Activity> Two lines below mark the span: the one containing "The width and height of the screenshot is (498, 252)." and the one containing "Given: Open the Закладки bookmark icon". Set down both, plus every line between, exactly as they stand, and nothing else.

BEGIN Information provided

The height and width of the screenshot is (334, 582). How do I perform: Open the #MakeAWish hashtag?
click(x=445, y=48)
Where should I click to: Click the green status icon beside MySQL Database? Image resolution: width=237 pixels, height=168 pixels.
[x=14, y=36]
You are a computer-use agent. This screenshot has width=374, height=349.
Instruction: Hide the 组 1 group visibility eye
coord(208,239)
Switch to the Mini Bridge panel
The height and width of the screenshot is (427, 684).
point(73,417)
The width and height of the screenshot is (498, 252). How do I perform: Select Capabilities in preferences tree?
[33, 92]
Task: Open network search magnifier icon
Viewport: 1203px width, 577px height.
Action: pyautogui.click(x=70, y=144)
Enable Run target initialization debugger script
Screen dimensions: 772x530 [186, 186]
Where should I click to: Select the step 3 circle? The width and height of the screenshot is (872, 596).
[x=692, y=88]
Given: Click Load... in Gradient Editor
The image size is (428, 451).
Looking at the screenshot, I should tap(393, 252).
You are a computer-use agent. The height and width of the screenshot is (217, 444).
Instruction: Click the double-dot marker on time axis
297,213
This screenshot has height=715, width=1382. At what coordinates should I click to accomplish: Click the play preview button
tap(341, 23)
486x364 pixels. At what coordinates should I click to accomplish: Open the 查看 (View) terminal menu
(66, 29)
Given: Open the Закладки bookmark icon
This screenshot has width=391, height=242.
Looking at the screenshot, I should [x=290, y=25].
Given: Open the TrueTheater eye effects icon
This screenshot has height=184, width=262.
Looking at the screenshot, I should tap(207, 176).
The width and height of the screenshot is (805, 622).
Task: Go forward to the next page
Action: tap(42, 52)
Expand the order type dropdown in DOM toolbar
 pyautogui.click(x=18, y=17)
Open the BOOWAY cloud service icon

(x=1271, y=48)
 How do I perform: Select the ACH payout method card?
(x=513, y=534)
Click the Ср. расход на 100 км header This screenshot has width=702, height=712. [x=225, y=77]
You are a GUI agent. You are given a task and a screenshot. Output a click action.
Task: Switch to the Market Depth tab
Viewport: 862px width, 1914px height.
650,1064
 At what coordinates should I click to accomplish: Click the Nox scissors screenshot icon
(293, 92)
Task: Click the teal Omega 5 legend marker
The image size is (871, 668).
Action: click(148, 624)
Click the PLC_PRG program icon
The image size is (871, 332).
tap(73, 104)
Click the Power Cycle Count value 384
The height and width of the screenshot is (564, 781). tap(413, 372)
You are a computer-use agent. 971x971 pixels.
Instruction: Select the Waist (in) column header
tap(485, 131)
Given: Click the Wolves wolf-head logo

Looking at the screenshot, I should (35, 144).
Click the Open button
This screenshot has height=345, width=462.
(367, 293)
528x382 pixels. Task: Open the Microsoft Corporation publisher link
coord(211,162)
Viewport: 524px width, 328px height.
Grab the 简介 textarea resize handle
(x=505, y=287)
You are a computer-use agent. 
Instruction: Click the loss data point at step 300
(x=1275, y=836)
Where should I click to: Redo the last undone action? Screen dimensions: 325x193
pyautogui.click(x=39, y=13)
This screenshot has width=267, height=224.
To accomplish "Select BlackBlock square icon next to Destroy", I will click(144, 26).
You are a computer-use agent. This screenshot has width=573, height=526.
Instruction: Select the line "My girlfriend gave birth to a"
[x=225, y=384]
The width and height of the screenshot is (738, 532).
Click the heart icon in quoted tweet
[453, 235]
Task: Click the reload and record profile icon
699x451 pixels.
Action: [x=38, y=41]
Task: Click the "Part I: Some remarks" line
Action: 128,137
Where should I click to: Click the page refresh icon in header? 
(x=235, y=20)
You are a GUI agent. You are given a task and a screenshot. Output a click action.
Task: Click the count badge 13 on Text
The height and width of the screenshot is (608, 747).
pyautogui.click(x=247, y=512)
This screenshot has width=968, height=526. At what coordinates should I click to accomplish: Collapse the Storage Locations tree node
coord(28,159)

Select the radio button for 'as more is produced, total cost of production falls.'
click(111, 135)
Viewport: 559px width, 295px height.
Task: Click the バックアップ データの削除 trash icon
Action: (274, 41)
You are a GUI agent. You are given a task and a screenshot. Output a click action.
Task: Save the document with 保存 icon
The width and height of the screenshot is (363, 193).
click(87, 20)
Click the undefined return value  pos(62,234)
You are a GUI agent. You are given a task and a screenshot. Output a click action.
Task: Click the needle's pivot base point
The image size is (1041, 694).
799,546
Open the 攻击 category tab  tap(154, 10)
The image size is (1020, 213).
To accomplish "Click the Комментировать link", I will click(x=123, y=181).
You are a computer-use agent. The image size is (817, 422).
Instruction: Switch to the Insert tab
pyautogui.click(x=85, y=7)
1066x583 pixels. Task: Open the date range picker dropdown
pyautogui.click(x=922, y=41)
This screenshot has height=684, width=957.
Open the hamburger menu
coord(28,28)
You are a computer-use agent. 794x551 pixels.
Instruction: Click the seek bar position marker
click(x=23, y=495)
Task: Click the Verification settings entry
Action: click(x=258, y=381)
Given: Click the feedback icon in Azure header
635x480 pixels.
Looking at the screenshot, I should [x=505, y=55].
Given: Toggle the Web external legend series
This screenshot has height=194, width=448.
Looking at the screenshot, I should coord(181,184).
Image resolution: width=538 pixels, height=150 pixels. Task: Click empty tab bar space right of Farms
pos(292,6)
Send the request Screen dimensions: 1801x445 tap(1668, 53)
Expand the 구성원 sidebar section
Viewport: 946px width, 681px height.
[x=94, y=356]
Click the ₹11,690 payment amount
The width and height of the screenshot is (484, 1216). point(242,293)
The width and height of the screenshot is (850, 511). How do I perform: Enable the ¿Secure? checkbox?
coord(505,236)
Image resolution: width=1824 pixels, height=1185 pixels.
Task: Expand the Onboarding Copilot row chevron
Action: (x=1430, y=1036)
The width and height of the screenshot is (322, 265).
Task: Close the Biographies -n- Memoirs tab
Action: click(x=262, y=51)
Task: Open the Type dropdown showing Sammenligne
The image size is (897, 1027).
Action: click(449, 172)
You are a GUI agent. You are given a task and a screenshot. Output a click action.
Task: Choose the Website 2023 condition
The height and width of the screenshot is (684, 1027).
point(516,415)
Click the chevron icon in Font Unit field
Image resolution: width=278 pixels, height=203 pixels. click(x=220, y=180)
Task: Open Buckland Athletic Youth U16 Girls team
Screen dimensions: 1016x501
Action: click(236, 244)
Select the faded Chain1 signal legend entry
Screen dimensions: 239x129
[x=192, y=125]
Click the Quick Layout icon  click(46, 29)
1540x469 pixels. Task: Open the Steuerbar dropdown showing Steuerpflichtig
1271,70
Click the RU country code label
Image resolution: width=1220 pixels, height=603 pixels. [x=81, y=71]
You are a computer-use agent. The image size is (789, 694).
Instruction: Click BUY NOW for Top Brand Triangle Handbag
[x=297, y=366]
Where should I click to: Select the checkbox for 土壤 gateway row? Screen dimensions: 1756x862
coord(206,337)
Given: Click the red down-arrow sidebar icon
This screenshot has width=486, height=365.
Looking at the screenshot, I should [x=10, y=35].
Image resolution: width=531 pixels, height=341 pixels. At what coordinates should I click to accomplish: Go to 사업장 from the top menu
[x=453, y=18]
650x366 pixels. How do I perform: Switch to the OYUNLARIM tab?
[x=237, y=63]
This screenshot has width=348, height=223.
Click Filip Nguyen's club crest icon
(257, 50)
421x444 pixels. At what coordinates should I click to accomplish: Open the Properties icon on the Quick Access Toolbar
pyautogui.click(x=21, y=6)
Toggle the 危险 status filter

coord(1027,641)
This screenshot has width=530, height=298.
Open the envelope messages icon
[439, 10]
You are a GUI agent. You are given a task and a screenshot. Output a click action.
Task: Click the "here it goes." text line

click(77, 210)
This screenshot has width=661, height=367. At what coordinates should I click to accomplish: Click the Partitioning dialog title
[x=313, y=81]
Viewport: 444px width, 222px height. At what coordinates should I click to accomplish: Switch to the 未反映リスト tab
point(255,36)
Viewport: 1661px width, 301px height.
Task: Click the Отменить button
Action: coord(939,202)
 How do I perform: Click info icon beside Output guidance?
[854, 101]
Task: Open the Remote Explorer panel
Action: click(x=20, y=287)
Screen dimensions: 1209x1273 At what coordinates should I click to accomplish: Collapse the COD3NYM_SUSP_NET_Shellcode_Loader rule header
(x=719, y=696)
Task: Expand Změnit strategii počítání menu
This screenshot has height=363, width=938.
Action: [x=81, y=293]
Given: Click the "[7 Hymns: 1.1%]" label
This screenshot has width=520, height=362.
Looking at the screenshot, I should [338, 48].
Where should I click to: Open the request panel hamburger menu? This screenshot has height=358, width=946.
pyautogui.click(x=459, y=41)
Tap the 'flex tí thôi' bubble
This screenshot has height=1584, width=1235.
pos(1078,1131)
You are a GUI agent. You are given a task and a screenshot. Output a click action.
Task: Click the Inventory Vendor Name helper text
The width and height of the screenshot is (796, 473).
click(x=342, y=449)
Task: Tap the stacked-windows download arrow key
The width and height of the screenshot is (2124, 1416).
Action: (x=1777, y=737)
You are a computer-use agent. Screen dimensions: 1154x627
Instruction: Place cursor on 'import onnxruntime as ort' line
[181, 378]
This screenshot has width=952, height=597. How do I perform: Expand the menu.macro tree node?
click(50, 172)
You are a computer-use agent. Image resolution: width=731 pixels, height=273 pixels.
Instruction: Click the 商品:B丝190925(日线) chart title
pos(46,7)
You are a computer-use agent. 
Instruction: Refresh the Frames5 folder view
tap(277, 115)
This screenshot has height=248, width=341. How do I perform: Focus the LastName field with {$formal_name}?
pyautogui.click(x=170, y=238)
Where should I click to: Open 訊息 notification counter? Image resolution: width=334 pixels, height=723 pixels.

END Information provided

Task output>
The width and height of the screenshot is (498, 252). How do I perform: Select Capabilities in preferences tree?
[33, 92]
Task: Open network search magnifier icon
Viewport: 1203px width, 577px height.
Action: pyautogui.click(x=70, y=144)
Enable Run target initialization debugger script
Screen dimensions: 772x530 [186, 186]
Where should I click to: Select the step 3 circle? The width and height of the screenshot is (872, 596).
[x=692, y=88]
Given: Click Load... in Gradient Editor
The image size is (428, 451).
Looking at the screenshot, I should tap(393, 252).
You are a computer-use agent. The height and width of the screenshot is (217, 444).
Instruction: Click the double-dot marker on time axis
297,213
This screenshot has height=715, width=1382. At what coordinates should I click to accomplish: Click the play preview button
tap(341, 23)
486x364 pixels. At what coordinates should I click to accomplish: Open the 查看 (View) terminal menu
(66, 29)
Given: Open the Закладки bookmark icon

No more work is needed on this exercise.